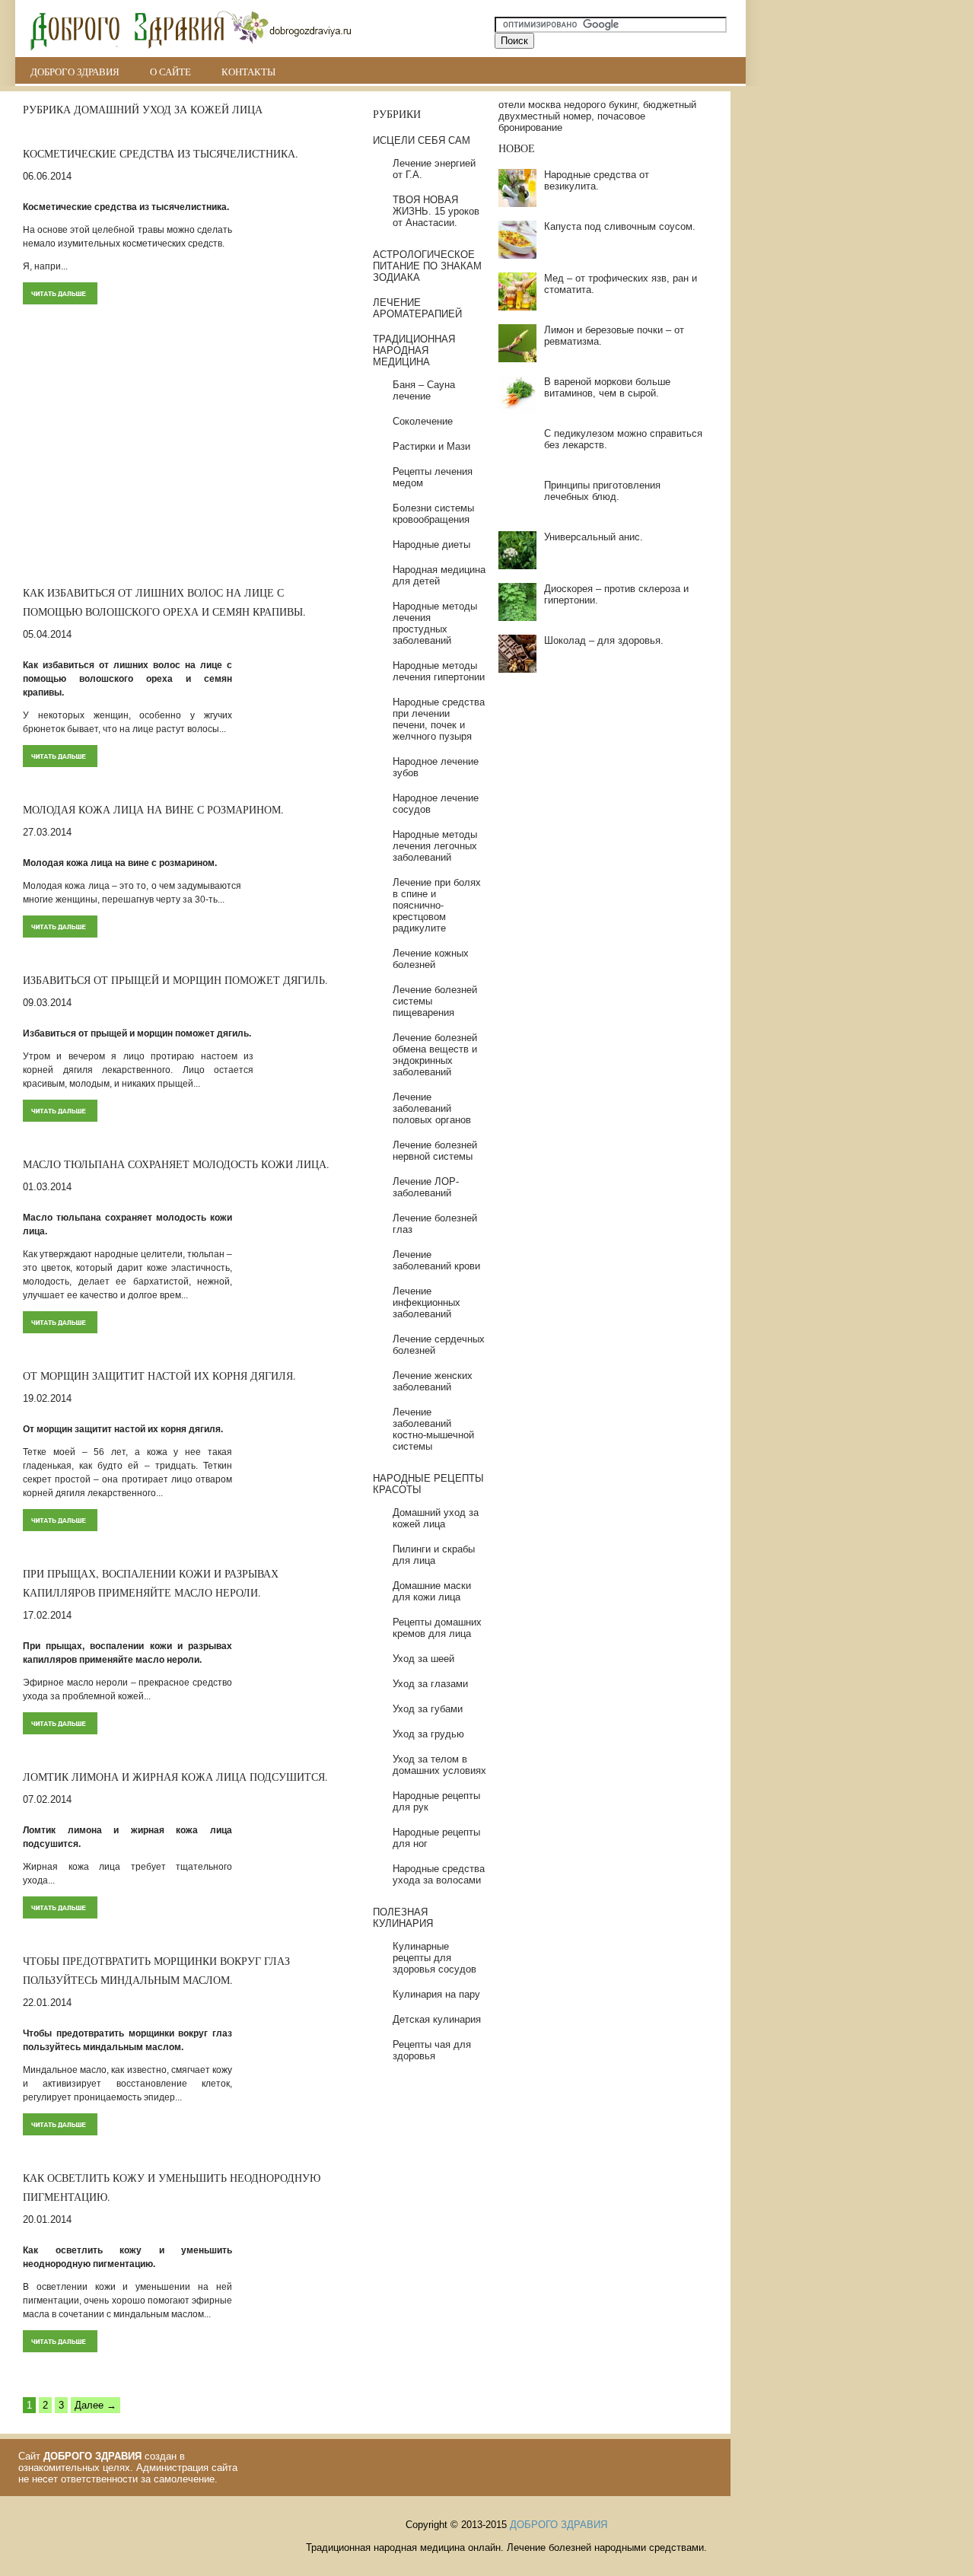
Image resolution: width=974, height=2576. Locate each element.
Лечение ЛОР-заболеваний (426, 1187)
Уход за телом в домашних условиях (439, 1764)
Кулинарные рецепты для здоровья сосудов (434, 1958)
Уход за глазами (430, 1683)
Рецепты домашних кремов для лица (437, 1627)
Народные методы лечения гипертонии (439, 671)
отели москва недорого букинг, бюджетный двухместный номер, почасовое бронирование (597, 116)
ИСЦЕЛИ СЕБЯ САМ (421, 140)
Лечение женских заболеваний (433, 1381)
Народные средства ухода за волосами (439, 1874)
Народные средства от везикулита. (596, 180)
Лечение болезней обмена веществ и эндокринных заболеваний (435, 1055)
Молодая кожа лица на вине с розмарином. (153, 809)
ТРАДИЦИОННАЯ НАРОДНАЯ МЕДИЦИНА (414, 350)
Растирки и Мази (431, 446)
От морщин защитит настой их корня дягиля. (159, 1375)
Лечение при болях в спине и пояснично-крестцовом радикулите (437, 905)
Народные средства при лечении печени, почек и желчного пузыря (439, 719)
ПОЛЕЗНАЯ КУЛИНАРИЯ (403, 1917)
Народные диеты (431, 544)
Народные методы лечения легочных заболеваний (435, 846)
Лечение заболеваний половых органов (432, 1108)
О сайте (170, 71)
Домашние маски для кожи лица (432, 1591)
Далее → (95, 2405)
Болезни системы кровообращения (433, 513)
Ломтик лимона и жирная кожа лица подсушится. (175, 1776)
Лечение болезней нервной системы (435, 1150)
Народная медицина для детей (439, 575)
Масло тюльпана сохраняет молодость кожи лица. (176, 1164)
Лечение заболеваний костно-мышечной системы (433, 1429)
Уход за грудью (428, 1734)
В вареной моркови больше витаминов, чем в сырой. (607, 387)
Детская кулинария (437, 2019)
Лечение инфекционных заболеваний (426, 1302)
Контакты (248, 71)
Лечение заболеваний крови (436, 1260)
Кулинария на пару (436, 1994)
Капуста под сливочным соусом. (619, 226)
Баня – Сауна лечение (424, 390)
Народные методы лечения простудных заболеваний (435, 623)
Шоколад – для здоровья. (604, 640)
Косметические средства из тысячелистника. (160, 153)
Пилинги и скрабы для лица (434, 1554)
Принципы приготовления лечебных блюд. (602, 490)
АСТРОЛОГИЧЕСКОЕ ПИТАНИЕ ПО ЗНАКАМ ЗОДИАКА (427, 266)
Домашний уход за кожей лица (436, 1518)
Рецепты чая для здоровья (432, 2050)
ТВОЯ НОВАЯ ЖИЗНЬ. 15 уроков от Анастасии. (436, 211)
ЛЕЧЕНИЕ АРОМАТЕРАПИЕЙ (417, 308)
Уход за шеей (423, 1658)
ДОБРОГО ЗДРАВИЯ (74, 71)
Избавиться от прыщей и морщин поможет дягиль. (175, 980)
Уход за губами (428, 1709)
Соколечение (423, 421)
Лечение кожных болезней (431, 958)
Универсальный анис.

□ □ □

• Problem statement
Which lines above hold the string "здоровья"? Copy each of them.

• Reply
Кулинарные рецепты для здоровья сосудов (434, 1958)
Шоколад – для здоровья. (604, 640)
Рецепты чая для здоровья (432, 2050)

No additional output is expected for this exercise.